Finalmente un modo di sensibilizzare sorridendo. Perché se è vero che le invasioni estive di coloro che sempre più numerosi sporcano e deturpano la costa cilentana diventa un problema serio per noi e l’ambiente, affrontare il dramma con un po’ di ironia diventa il segreto per portare quest’ultimo all’attenzione di tutti. Il video dei Casco di Pancia

 

Sulla scia dell’umorismo allora, esce un video realizzato da una squadra di giovani salernitani – gli esuberanti “Casco di Pancia” – che racconta l’estate di un gruppo di ambientaliste che cerca di educare lo stereotipo del “cafone a tenere pulita la spiaggia per la tutela della fauna, in particolare per la salvaguardia dei nidi di caretta caretta presenti anche quest’anno nelle spiagge del Cilento.
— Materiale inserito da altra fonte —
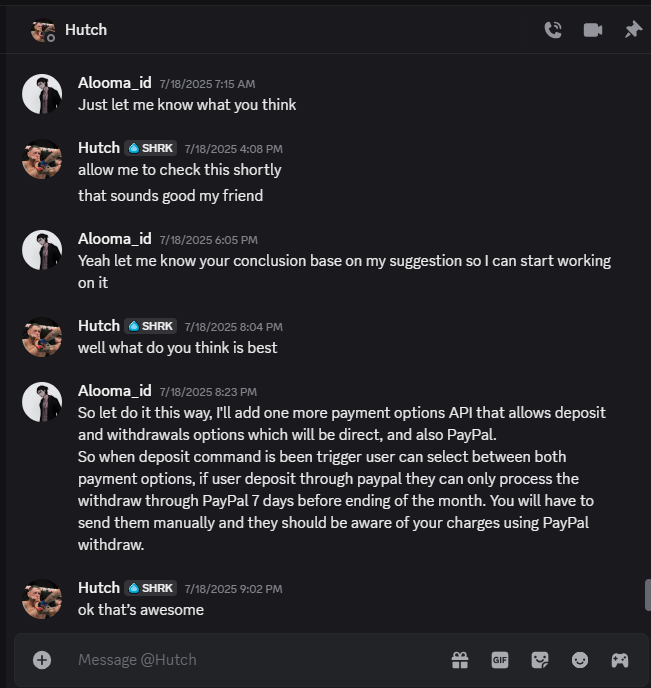Open the apps game controller icon
Screen dimensions: 651x688
coord(620,659)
Il video, che è una parodia di uno dei tormentoni dell’estate di Pedro Capò, “Calma”, nasce dall’idea congiunta dei salernitani Mirka Quercia e Antonio Isoldi – rispettivamente direttrice artistica e video maker del gruppo – e si avvale della partecipazione di attori professionisti, ambientalisti e volontari dell’ENPA che hanno aderito al progetto a titolo gratuito, per la condivisione del messaggio di cui si fa veicolo.

Le riprese sono state girate nello scenario della riserva del Sele Tanagro, tra la splendida pineta e le spiagge di Paestum, e sono state realizzate per l’Ente Nazionale per la protezione degli Animali, tra le più antiche e grandi associazioni no profit italiane che opera per la tutela dell’ambiente.
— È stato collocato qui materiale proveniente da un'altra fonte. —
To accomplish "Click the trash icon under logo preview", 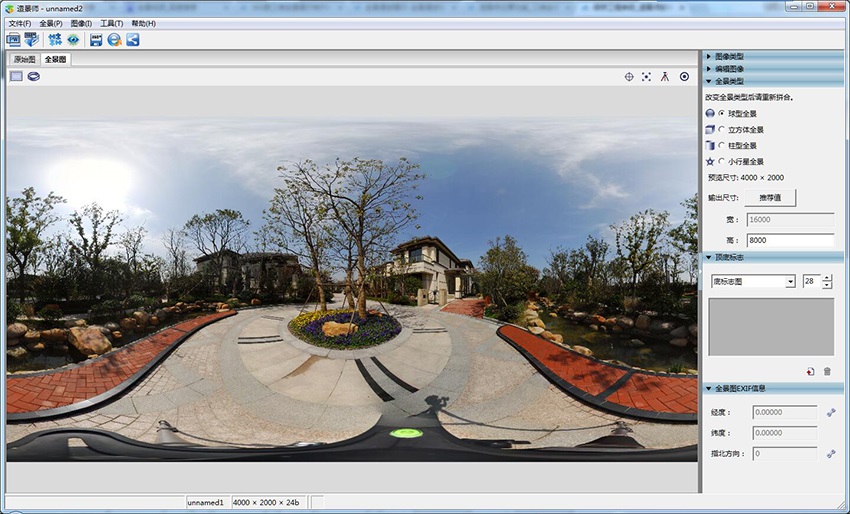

Cantando il vero sulle note dell’umorismo, il video gioca sulle due opposte tipologie che frequentano le nostre spiagge: una minoranza che promuove gesti di rispetto e di amore per gli animali e la natura, sulla rinnovata eco del “save the planet”, e una maggioranza che con modi rozzi e un fare incivile dimentica troppo spesso le buone maniere.

Un modo ironico di descrivere una realtà che ci circonda e che riguarda i luoghi in cui viviamo, in cui il protagonista negativo dell’estate diventa il cafone contemporaneo, quello con “birra in mano e sputo pronto”, che sta a guardare i culi delle fanciulle più che vedere dove buttare la lattina.

La scena finale del video chiude con un’immagine di bellezza: la schiusa dei nidi delle tartarughe marine caretta caretta, esemplari del mar Mediterraneo ormai in estinzione, bucano le sabbie di Acciaroli e Ascea Marina e corrono verso il mare cilentano per raggiungere il largo, da dove l’anno prossimo ritorneranno per deporre a loro volta altre uova.

Vivere in una terra ricca di bellezza come la nostra ci ricorda che ne siamo responsabili e che possiamo diventare i protagonisti positivi delle nostre estati, cantando il “tormentone allegro della sensibilità e del rispetto”.